Past Reviews

Regional Reviews: Los Angeles

On the Spectrum

Dan Shaked and Jeanie Hackett
Ken LaZebnik's On the Spectrum is billed as a love story between two young adults with varying degrees of autism spectrum disorder. The problem with the play is that it shouldn't be a love story at all—the relationship formed between its lead characters doesn't have enough invested in it to earn that label, and any professions of love just ring hollow. But if you can set aside the love story elements of the play and think of it more as the birth of a really solid friendship, there's a lot to like here.

We are first introduced to Mac, a 23-year-old college graduate applying to law school. He's what you'd call "high functioning," despite his diagnosis of Asperger Syndrome. He's bright and articulate, and doesn't initially present as anything other than what the folks in this community call "typical." But while he's trying to get into law school on his own merits—he doesn't want his diagnosis to lead to a sympathy admission—it's clear that his Asperger's is a huge part of his daily existence. He knows that he's different; he knows exactly how he's different; and he's well aware of the years of occupational therapy that have brought him to this point. At one point, his mother tells him that she didn't say something, to which he replies, "I know you didn't say it; you taught me how to read non-verbal cues." And it is only because Mac is this self-aware that the audience realizes just how far he's come.

The play starts when Mac's mother tells him that she's lost a good portion of her income stream. Mac is eager to help with finances - and he has a shiny new degree in graphic design - so he goes online to see if he can find a job. And it is online where he meets Iris.

The audience initially meets a bit more of Iris than Mac does, as we see her physically, while Mac just knows her through online correspondence. And it's pretty clear to us—but not Mac—that Iris is rather further along the autism spectrum than he is. Physically, she does not appear completely in control of her body, with arm and finger spasms regular occuring (terrific work from actress Virginia Newcomb here), and she doesn't appear to focus on anything. But, in the play, we hear her thoughts, and we know that this is completely untrue. Iris will focus her complete attention on six inches of her wall, getting lost in the act of examining every detail, until she is ready to move on to another six inches. And Iris can communicate through her computer. On the Internet, she presents as no more atypical than Mac—sometimes she'll get "stuck" on a thought, but can redirect when it's called to her attention—and she, too, is bright and articulate.

The real value in On the Spectrum is the way in which it introduces audiences to Iris. We first mainline Iris—hearing her thoughts undiluted. Later, when she meets Mac in person, she uses a computer-generated voice to speak for her. The voice is flat and emotionless; compared to Iris's thoughts, it is a weak substitute. And when Iris eventually sets down the computer and uses her own voice, her ability to communicate is weaker still. Had we not initially met Iris through her thoughts, our prejudices might have found it hard to believe that such an intelligent, funny, and opinionated woman lived in that body, which seems so disconnected to the world.

**DATASET SECTION**
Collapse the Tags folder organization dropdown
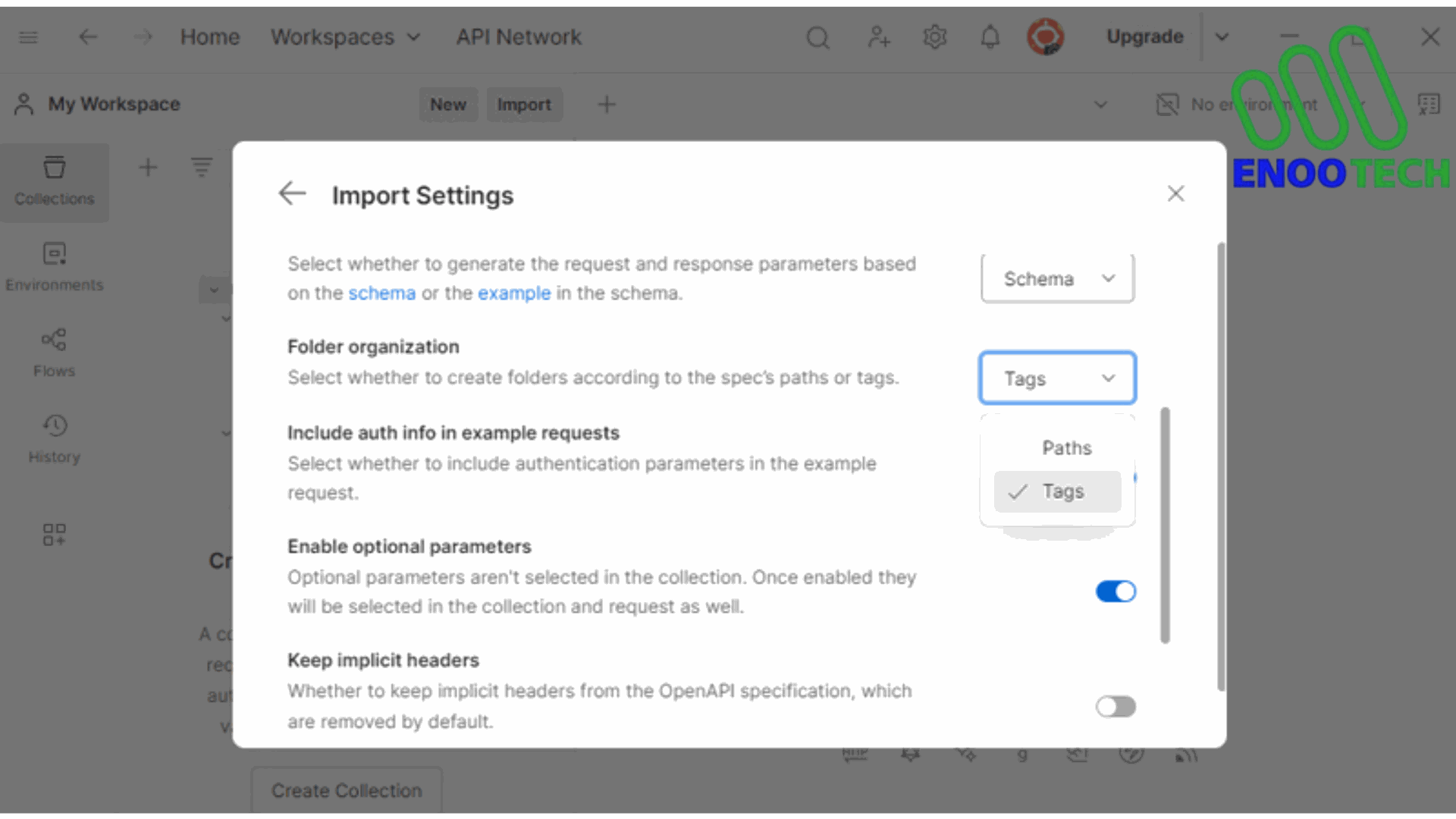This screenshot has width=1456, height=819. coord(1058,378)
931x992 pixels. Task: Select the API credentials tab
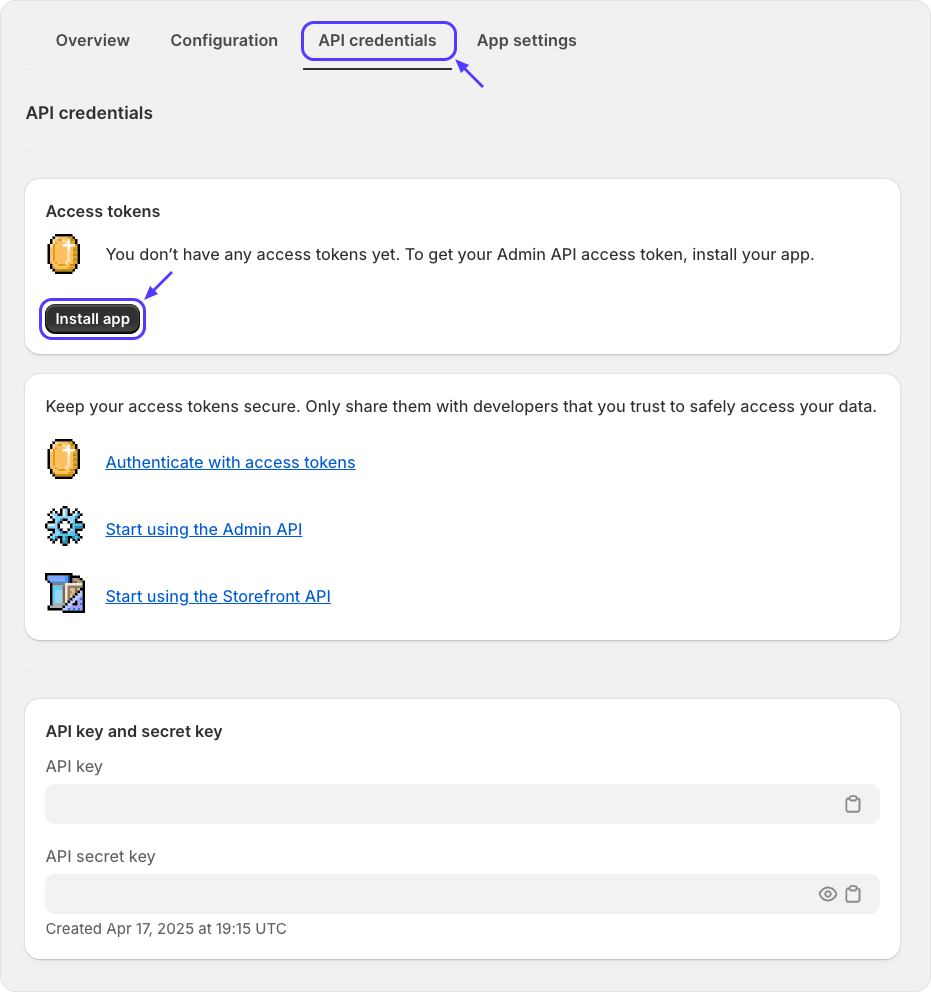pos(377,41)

**WHAT TO WORK ON**
**a.** From the review of On the Spectrum, reproduce word for word the part that opens with the words containing "Past Reviews" and closes with "to like here.".
**b.** According to the On the Spectrum review, in what field does Mac hold a new degree?
**c.** Extend the review of the play On the Spectrum, picking up after its last paragraph.

**RESULTS FOR THE EXERCISE**
**a.**
Past Reviews

Regional Reviews: Los Angeles

On the Spectrum

Dan Shaked and Jeanie Hackett
Ken LaZebnik's On the Spectrum is billed as a love story between two young adults with varying degrees of autism spectrum disorder. The problem with the play is that it shouldn't be a love story at all—the relationship formed between its lead characters doesn't have enough invested in it to earn that label, and any professions of love just ring hollow. But if you can set aside the love story elements of the play and think of it more as the birth of a really solid friendship, there's a lot to like here.

**b.** Graphic design.

**c.**
Iris is opinionated—she's an online autism advocate, questioning the presumption that autism needs to "cured," and arguing instead that neurotypical people should learn to accept and value autistics for the unique way in which they think. (One wonders whether this isn't just a defense mechanism on Iris's part, as the play makes it clear that her parents never gave her all of the therapy that Mac's parents gave him.) But she tries to make Mac see that Asperger's gives him certain behavioral characteristics of which he should be proud, not ashamed.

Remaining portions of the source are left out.